Managing peers is done by creating, deleting and updating peer CRs
in the dedicated ClusterLink namespace (typically, clusterlink-system
). Peers are
added to the ClusterLink namespace by the peer administrator. Information
regarding peer gateways and attributes is communicated out of band (e.g., provided
by the fabric or remote peer administrator over email). In the future, these may
be configured via a management plane.
Peer Custom Resource
type Peer struct {
metav1.TypeMeta `json:",inline"`
metav1.ObjectMeta `json:"metadata,omitempty"`
Spec PeerSpec `json:"spec"`
Status PeerStatus `json:"status,omitempty"`
}
type PeerSpec struct {
Gateways []Endpoint `json:"gateways"`
}
type PeerStatus struct {
Conditions []metav1.Condition `json:"conditions,omitempty"`
}
type Endpoint struct {
Host string `json:"host"`
Port uint16 `json:"port"`
}
There are two fundamental attributes in the peer CRD: the peer name and the list of ClusterLink gateway endpoints through which the remote peer’s services are available. Peer names are unique and must align with the Subject name present in their certificate during connection establishment. The name is used by importers in referencing an export (see here for details).
Gateway endpoint would typically be a implemented via a NodePort
or LoadBalancer
K8s service. A NodePort
service would typically be used in local deployments
(e.g., when running in kind clusters during development) and a LoadBalancer
service
would be used in cloud based deployments. These can be automatically configured and
created via the ClusterLink CR.
The peer’s status section includes a Reachable
condition indicating whether the peer is currently reachable,
and in case it is not reachable, the last time it was.

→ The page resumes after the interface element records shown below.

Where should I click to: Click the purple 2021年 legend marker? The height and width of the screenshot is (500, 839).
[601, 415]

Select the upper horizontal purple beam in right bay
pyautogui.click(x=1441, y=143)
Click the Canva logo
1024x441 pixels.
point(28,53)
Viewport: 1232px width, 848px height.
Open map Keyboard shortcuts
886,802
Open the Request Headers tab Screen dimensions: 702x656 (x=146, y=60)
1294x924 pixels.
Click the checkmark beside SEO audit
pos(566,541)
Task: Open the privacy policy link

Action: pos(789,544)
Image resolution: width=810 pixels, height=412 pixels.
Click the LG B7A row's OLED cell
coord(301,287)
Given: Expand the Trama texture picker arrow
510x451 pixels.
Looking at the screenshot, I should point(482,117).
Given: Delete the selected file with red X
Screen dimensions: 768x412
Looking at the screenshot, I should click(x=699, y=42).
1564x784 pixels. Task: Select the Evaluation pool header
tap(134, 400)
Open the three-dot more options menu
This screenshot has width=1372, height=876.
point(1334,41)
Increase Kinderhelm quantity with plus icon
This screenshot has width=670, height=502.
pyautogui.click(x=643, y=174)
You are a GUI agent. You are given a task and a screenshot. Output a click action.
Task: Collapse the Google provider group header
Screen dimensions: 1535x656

Example YAML for kubectl apply -f <peer_file>
apiVersion: clusterlink.net/v1alpha1
kind: Peer
metadata:
name: cluster17.us-east
namespace: clusterlink-system
spec:
gateways:
- host: "192.168.0.12"
port: 443
- host: "192.168.0.17"
port: 443
Related tasks
Once a peer has been created and initialized with the ClusterLink control and data planes as well as one or more remote peers, you can proceed with configuring services and policies. For a complete end to end use case, refer to the iperf tutorial.